4.3 Static load test results
The vertical deflection test results of the first-stage loading and the second-stage loading are shown in Table 3. The deflection calibration coefficient in the table is the ratio of the second-stage loading test value minus the residual deformation value to the theoretical value. The deflection symbol is "+" downwards and "-" upwards in mm. Table 4 lists the strain test results of the first-stage loading and second-stage loading. The strain calibration coefficient in the table is the ratio of the second-stage loading test value minus the unloading value to the theoretical value. The tensile strain is "positive" and the compressive strain is "negative".
The vertical deflection test results show that:
(1) From the relative residual deformation calculated in the table, it can be seen that under test load, the relative residual deformation of the unloaded test section was within 20% of the specified value, indicating that the deformation generated by the structure can be recovered, and the structure is in a flexible working state.
(2) Under the test load, the actual measured deflection of each control section was less than the theoretical calculated value, the deflection calibration coefficient was 0.52-0.79, below 1.0, and the maximum measured deflection was far less than L/600; the structural rigidity meets the design requirements.

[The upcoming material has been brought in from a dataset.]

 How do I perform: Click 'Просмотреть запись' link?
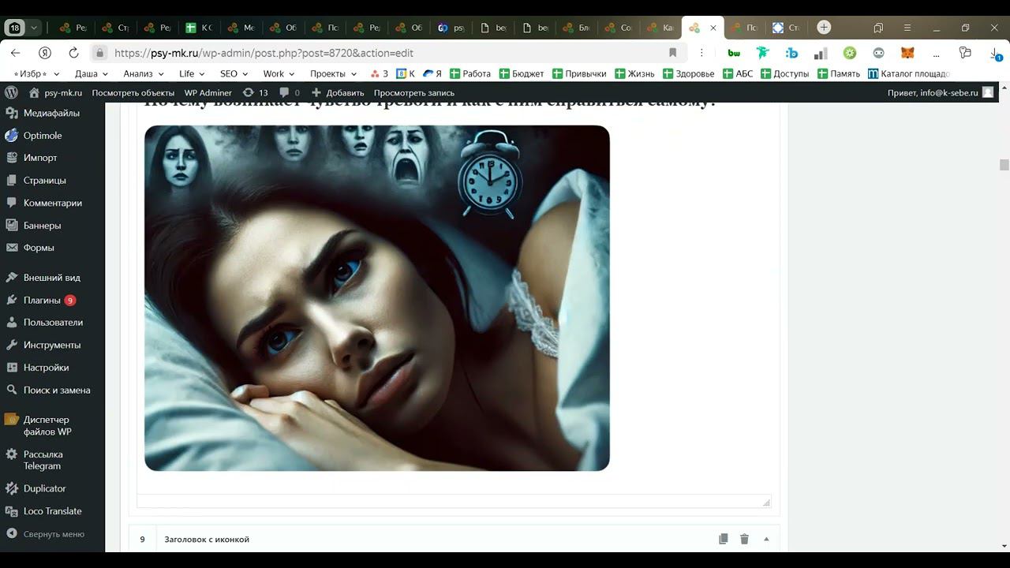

The strain test results show that:
(1) The measured strain calibration coefficient at the measuring point of each test cross-section under loading conditions was between 0.32 and 0.74, and the strain calibration coefficients were all less than 1, indicating that the actual state of the structure is better than the theoretical state.

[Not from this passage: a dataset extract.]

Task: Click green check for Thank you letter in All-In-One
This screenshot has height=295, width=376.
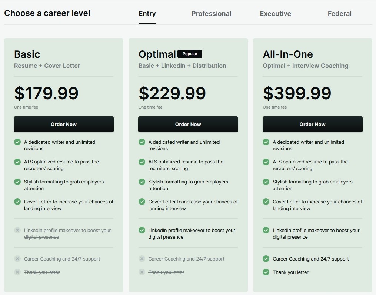Action: point(266,272)
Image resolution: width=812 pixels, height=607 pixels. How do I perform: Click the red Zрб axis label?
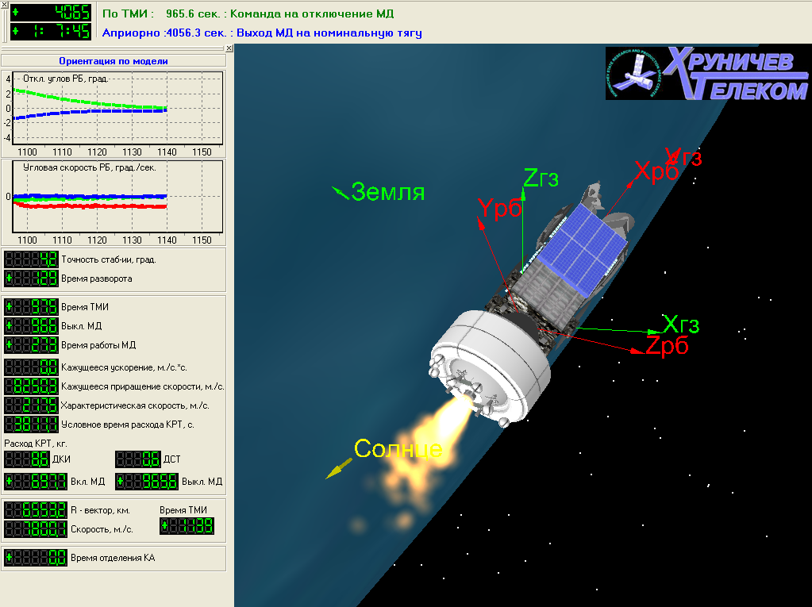click(x=667, y=346)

(2) The relative residual strain rate of the measured strain was between 3.6% and 9.5%, both lower than 20%, indicating that the structure has a certain elastic recovery capacity.
At present, the dynamic load test of the bridge is theoretically mature and then widely used. It is not only used in the inspection of old bridges, but also the acceptance of new bridges, as an extremely important part. The dynamic load test can measure the dynamic parameters of the bridge, to obtain the damping ratio, natural frequency, and impact coefficient of the bridge. Under the dynamic load of the bridge, its forced vibration response includes the dynamic displacement, dynamic stress and impact coefficient. The dynamic load test is the use of non-artificial excitation method to collect the micro-amplitude vibration information under the environmental excitation of microseism, water flow, wind load and the like when the brick traffic is prohibited [15]. Through the modeling analysis, the first-order vibration mode of an 18.5m-span prestressed concrete slab beam was obtained, as shown in Figure 5. The DHDAS dynamic signal acquisition and analysis system was used for data acquisition, and the vertical vibration pickup arrangement was adopted, as shown in Figure 6. The spectrum analysis method was used to identify the dynamic modal parameters of the structure, to obtain the first-order mode through the tests (Figure 7). The theoretical frequency of the model was 5.845Hz, the measured frequency was 7.813Hz, and the measured damping ratio was 7.6%.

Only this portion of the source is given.